*WORK INSTRUCTION:*
Pull every line containing the word "dropdown" from the records.

*INFORMATION SUPPLIED:*
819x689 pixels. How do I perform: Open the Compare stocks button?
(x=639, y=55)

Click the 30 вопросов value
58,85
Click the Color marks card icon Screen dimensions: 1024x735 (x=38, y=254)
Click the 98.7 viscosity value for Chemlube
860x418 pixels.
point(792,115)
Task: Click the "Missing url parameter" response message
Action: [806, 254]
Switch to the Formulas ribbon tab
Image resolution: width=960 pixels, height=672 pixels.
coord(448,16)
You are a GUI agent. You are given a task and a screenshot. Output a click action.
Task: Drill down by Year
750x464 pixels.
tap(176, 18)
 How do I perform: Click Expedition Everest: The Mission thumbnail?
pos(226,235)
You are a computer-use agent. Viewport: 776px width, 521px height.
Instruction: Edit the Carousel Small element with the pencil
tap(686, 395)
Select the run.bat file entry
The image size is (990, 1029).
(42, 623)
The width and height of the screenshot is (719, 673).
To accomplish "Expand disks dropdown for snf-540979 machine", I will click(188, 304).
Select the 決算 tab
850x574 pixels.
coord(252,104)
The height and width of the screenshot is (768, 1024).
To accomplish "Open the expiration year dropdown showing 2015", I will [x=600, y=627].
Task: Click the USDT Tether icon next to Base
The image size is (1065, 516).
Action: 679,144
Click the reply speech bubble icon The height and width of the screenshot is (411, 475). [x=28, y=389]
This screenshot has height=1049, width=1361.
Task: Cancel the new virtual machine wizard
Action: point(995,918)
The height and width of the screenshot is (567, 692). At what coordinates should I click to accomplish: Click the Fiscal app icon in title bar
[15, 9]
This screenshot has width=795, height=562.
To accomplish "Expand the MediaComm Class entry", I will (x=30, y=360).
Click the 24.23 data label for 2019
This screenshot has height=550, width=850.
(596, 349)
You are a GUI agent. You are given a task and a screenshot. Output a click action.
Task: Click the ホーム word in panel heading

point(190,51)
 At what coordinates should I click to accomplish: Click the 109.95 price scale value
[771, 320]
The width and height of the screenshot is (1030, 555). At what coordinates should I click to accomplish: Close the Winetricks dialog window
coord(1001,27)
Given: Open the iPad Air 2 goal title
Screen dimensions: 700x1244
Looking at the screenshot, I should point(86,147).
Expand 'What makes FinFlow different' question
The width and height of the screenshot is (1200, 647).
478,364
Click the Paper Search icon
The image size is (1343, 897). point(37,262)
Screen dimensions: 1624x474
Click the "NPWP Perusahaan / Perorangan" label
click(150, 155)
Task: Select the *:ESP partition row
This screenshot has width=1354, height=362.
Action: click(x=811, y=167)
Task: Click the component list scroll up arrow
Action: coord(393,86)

*EXERCISE OUTPUT:*
To accomplish "Expand disks dropdown for snf-540979 machine", I will click(188, 304).
To accomplish "Open the expiration year dropdown showing 2015", I will [x=600, y=627].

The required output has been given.